Sound selection tips

Post by emotionz22 » Fri Mar 23, 2012 6:11 am

Ok I'm trying to figure out why i have this crazy passion for making music but can't finish a track if my life my depended on it ...its driving me crazy...im thinking if its my sounds someone told me sound selection is very important but when i sat down with a musician/songwriter he said it doesn't matter the sound selection because i will be able to tweak it later...i have a bunch of sounds so the lack of sound is not the problem but ill start making a track with piano first mainly because thats the instrument i play...then drums and some type of soft moogy triangle/sine wave sound...as for baselines i struggle a lot with that..so then i put strings and pads in it and then BAM! I'm lost...stuck on stupid don't know what to put in next and it gets very frustrating because when i come back to the track I'm not in the same vibe or emotion i was in...

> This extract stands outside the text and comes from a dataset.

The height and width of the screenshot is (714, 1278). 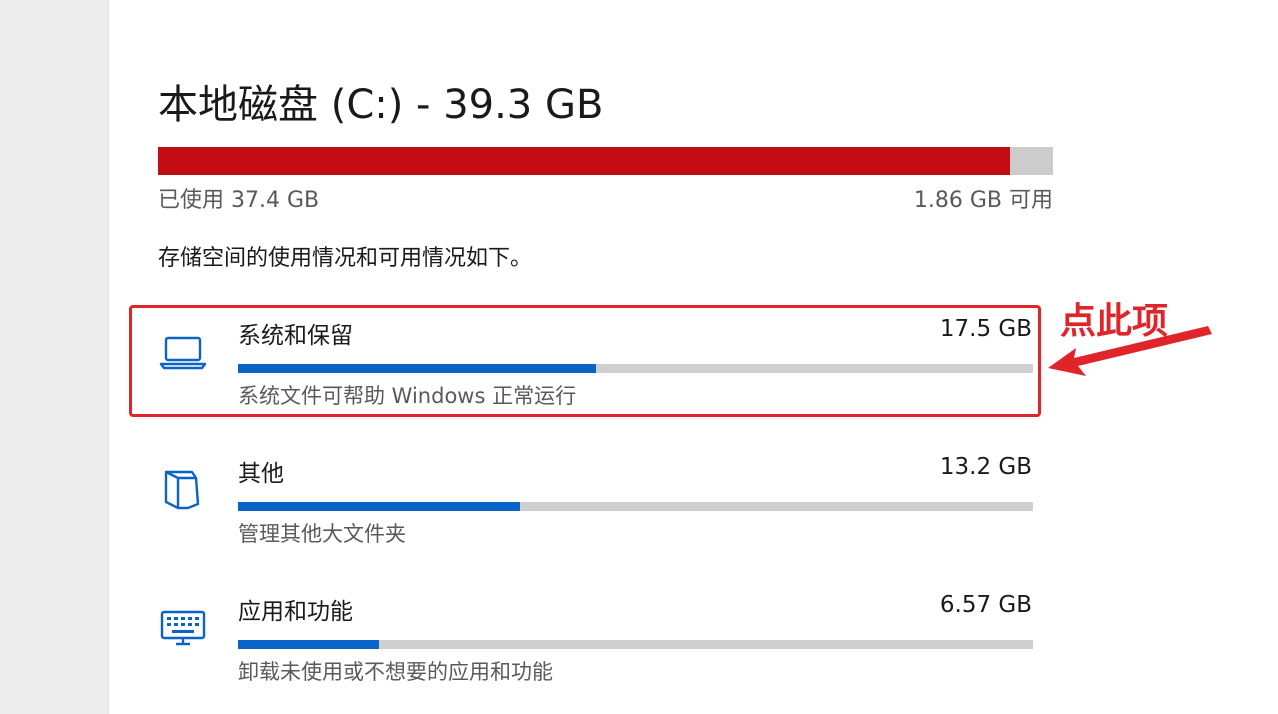 What do you see at coordinates (1130, 351) in the screenshot?
I see `annotation-arrow-icon` at bounding box center [1130, 351].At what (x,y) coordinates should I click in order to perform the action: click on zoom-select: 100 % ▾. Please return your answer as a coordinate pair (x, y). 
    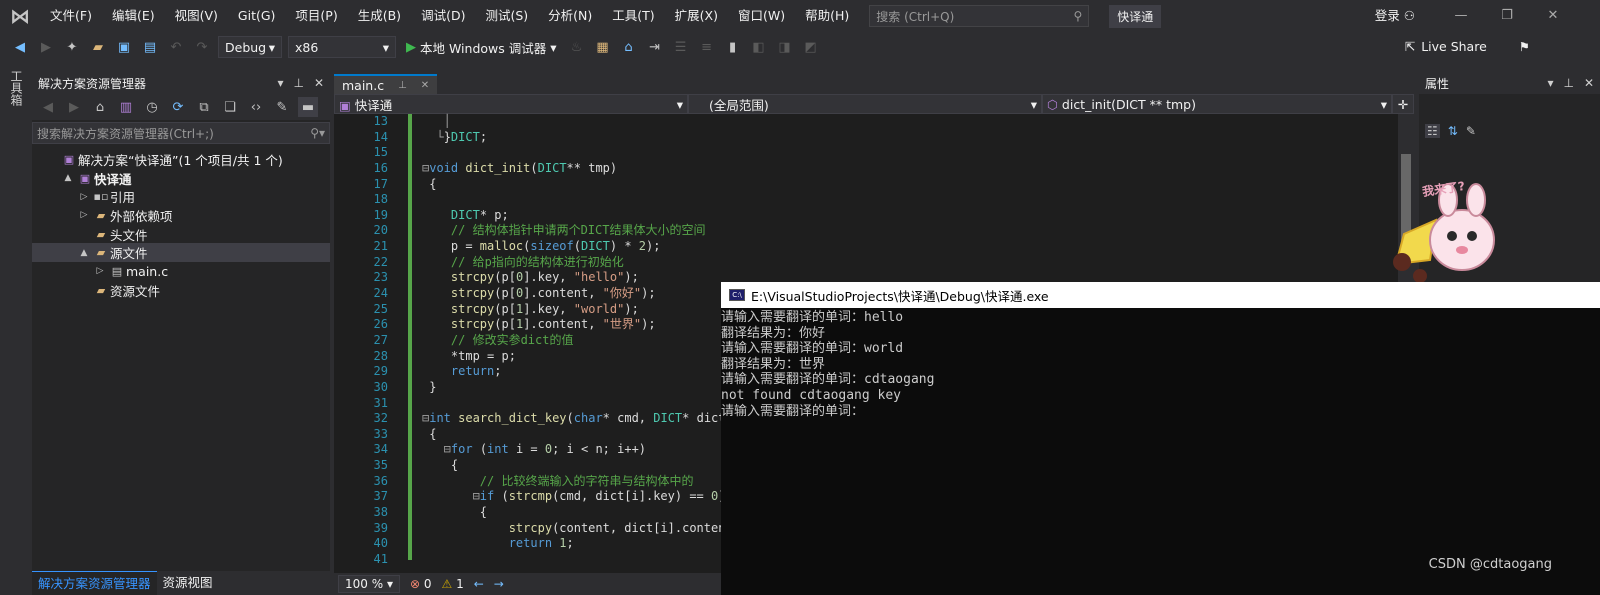
    Looking at the image, I should click on (369, 584).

I guess what I'm trying to ask is do you guys have any suggestions or tips on how you pick your sounds...because going through a bunch of sounds takes the focus of the track away its very time consuming for my workflow...I'm into R&B but i want to be versatile

Sanquid
Posts: 4
Joined: Sun Mar 04, 2012 7:03 pm

Re: Sound selection tips

Post by Sanquid » Fri Mar 23, 2012 6:51 am

I feel you fella. Finding and tweaking sounds for each and every element of a track can be trublesome work, especially when it comes to the less prominent sounds.

What I guess you could do, in case you haven't tried it out yet, is to listen through a bunch of tracks from the genre you focus on for you're current song. Then pick out some of the sounds that you find cool or interesting and try to either recreate them on you're own or with help from tutorials or similar.

Obviously, the reasson for doing this is not to rip of sounds completely but rather geting to know the proccess behind
creating them. By doing so you'll often run into moments where you can add tweaking and adjustments in accordance to you're personal preferences and thereby you get a personal version of a common sound.

Other than that, throwing on some interesting instrumentrack presets of instruments that you'd normally not use and tweak around with them can often yeild good results.

Guess that's the best I can come up with at the top of my head, good luck finding you're sounds fella.